2 september 2013

Rising anxiety as climate change dominates 44th Pacific Islands Forum

Xinhua, English news 2013-09-02

Majuro, Sept. 2 (Xinhua) -- A tense opening session of the 44th pacific Islands Forum has been dominated by appeals from pacific leaders for 'real action' against the threat of rising sea levels associated with climate change.

Speaking at the International Conference Center in Majuro, the capital of Marshall Islands, the Secretary General of the Pacific Islands Forum Secretariat, Tuiloma Neroni Slade, responded to a presentation from Nobel Peace Prize Professor Elisabeth Holland by decrying what he intimated as the dollar approach of 'theoretical scientists' to an issue that requires 'concrete action.'

Slade said, " when speaking of trading I feel worried we maybe shifting attention to what may be taken away from the real actions that are direct actions to be done to save these islands.

Holland, the co-recipient with Former U.S. Presidential nominee Al Gore of the 2007 Nobel Prize and the Director of the Pacific Centre for Environmental and Sustainable Development at the University of the South Pacific told a panel of experts on climate leadership that pacific islands had a resource bound in negative emissions worth almost 5 billion U.S. dollars at the current global exchange rate.

"I found that collective emissions from Pacific islands countries we have negative emissions of 8.1 gigatons already." Holland said.

Newly installed Tuvalu Prime Minister Enele Sopoaga, echoed Slade's concerns despite island nations compiling negative emissions through Ocean carbon sink holes and forest regrowth, which he described as good news, but that the time for trading carbon was over.

"I think we have to be very cautious that we are not sending mixed signals, what must be done is concrete action on the ground to save small islands." Sopoaga said.

Professor Holland, a contributing author to several intergovernmental panel climate change assessment report's described herself as a theoretical scientist forced to become a ' practical scientist in facing the realities of the impact of rising sea levels in the pacific.

Holland said there was hope, despite the prevailing view here that concrete action was required 'yesterday.'

"It is still possible to choose a different path and this where we need the pacific leadership to come together with the scientific community."

However, the Holland's optimistic assessment was dismissed outright by the Tuvaluan prime minister in a blunt attack from the floor that received spontaneous applause.

"The situation is dire," he said.

"There is simply no point of talking about sustainable development if we cannot reverse the impact of climate change."

The 44th Pacific Islands Forum is being held on Tuesday in the Marshall Islands, one of the world's most climate exposed nations, and runs until Thursday.

Climate science 'alarming', 'irrefutable': Kerry

Business Standard, September 2, 2013

US Secretary of State John Kerry said today the evidence for climate change was beyond dispute but it was not too late for international action to prevent its worst impacts.

"The science is clear.

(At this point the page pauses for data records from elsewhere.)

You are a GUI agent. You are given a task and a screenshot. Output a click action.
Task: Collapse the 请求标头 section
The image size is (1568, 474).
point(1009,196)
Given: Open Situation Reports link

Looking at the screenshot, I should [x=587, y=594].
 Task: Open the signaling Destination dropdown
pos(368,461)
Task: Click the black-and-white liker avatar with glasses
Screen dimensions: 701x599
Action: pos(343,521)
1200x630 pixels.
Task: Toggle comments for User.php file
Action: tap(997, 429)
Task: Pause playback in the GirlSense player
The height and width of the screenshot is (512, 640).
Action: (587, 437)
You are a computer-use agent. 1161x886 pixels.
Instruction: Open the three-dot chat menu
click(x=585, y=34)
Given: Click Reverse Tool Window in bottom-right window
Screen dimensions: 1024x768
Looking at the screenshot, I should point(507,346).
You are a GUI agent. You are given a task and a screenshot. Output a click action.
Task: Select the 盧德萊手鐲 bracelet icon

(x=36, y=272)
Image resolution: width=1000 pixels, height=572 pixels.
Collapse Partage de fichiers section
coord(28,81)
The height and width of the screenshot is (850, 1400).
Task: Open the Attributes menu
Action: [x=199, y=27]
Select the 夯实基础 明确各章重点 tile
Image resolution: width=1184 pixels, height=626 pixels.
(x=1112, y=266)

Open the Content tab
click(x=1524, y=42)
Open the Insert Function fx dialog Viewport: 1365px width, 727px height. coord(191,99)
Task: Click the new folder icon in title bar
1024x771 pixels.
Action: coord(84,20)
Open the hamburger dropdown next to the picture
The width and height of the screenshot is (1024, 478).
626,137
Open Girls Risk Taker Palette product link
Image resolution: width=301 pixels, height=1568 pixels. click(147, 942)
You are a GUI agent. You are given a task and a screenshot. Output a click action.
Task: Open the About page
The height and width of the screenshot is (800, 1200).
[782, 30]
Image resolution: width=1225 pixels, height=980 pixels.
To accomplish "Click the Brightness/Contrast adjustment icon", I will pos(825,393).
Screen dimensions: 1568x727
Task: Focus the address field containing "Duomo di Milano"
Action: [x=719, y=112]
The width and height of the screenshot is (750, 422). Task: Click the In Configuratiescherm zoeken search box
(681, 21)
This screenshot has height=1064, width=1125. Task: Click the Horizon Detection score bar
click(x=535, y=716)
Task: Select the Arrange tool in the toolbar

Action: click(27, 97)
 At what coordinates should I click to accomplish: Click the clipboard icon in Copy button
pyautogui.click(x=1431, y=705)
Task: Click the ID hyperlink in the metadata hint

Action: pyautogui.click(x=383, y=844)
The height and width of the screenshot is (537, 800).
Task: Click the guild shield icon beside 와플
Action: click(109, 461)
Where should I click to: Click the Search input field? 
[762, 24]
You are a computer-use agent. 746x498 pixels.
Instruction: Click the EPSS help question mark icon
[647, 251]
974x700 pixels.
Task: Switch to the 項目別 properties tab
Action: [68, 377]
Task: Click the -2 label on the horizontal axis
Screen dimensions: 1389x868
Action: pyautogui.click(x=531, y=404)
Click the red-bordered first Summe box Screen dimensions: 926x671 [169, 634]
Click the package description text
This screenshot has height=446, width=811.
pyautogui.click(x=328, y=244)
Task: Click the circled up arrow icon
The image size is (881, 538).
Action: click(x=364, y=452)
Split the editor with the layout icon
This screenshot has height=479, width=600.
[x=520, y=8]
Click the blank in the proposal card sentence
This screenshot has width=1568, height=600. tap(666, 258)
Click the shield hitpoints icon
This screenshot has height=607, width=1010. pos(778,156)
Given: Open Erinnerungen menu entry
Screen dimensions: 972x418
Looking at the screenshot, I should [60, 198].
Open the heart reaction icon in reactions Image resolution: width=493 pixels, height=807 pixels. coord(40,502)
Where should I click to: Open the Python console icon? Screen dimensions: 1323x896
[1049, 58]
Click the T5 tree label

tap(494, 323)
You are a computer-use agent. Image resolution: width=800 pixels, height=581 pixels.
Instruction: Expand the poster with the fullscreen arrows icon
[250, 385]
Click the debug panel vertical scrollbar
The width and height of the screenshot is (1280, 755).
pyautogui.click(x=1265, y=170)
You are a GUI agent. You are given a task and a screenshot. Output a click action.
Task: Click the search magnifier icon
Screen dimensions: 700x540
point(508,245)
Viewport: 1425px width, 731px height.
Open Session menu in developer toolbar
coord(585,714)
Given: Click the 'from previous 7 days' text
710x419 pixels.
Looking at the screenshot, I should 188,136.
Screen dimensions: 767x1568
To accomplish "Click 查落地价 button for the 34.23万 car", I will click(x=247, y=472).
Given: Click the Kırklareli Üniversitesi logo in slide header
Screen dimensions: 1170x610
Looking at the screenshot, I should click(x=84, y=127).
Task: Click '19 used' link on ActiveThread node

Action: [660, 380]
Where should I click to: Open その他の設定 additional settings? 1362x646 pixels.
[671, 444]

It is irrefutable and it is alarming," Kerry told a climate conference in Majuro in the Marshall Islands in a video address from Washington.

"If we continue down our current path, the impacts of climate change will only get worse."

Kerry said without strong, immediate action, the world would experience threats to critical infrastructure, regional stability, public health, economic vitality, and the long-term viability of some states.

Washington's top diplomat was addressing climate experts meeting on the eve of the Pacific Islands Forum (PIF) in the Marshall Islands, a low-lying nation where rising seas threaten to swamp many atolls.

"I stand with you in the fight against climate change," he pledged, adding the issue was a global crisis that was beyond one country to fix and needed urgent global action.

"If we act together, there is still time to prevent some of the worst impacts of climate change," he said. "But the people of the Pacific Islands know as well as anyone that we also need to prepare communities for the impacts that are already being felt."

Kerry is not attending the PIF, with Secretary of the Interior Sally Jewell representing the United States instead.

Earlier, European Union Climate Commissioner Connie Hedegaard said the threat facing low-lying island nations showed that international action on the issue was overdue.

Hedegaard expressed concern that some countries may try to delay a 2015 deadline for implementing reductions in emissions and increasing reliance on alternative energy sources.

She said Europe and the Pacific island nations would work together to push the international community to honour the deadline.

"We have to make a joint pressure to say the world is already more than late (in addressing climate change)," she told the conference in the capital Majuro.

"2015 must be taken seriously."

The 15 PIF nations include islands states such as Kiribati, Tuvalu and the Marshalls, where many atolls are barely a metre (three feet) above sea level and risk being engulfed by rising waters.

The PIF is set to finalise a "Majuro Declaration" on climate change this week, which aims to reinvigorate global efforts to contain global warming.

The plan is to then present the declaration to UN Secretary General Ban Ki-moon at the General Assembly meeting in New York at the end of September, "to reenergise the international community".